As you can see, the streamlined procedures were designed for U.S. taxpayers that have non-willfully failed to disclose their foreign financial assets and foreign income.

Delinquent and amended filings

In certain circumstances, it can make more sense to file amended tax returns and delinquent FBARs outside of the streamlined procedures. This will generally be the case where you have foreign financial accounts that have not been disclosed, and where there is no additional income and therefore no further US tax liability.

In our experience, this may be the case where you have failed to disclose your superannuation on an FBAR, and you may need to include rental income from a foreign property in your U.S. tax return, however the property is generating losses.

Taxpayers should file delinquent FBARs if they do not need to use either the OVDP or the streamlined procedures to file delinquent or amended tax returns to report and pay additional tax, but who:

  • have not filed an FBAR,
  • are not under a civil examination or a criminal investigation by the IRS, and
  • have not already been contacted by the IRS about the delinquent FBARs

The IRS will not impose a penalty for the failure to file the delinquent FBARs if you have properly reported on your U.S. tax returns, and paid all tax on, the income from the foreign financial accounts reported on the delinquent FBARs, and you have not previously been contacted regarding an income tax examination or a request for delinquent returns for the years for which the delinquent FBARs are submitted.

The key requirement of filing delinquent FBARs is including a statement explaining why you are filing the FBARs late and that your failure to report is non-wilful. Willfulness has been defined by courts as “an intentional violation of a known legal duty”.

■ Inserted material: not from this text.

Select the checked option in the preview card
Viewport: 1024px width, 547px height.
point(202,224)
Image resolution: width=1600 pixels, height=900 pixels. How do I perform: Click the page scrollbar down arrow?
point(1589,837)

The IRS recommends that amended returns should be filed where a taxpayer has claimed the wrong filing status and has to change income, deductions or credits. This method is advisable where no further tax is due as you are able to disclose the correct income and information without penalties, tax and interest. To the extent further tax should be due upon amending the prior tax returns due to undisclosed income, you may not be able to file amended returns without penalties in which case the streamline process is advisable.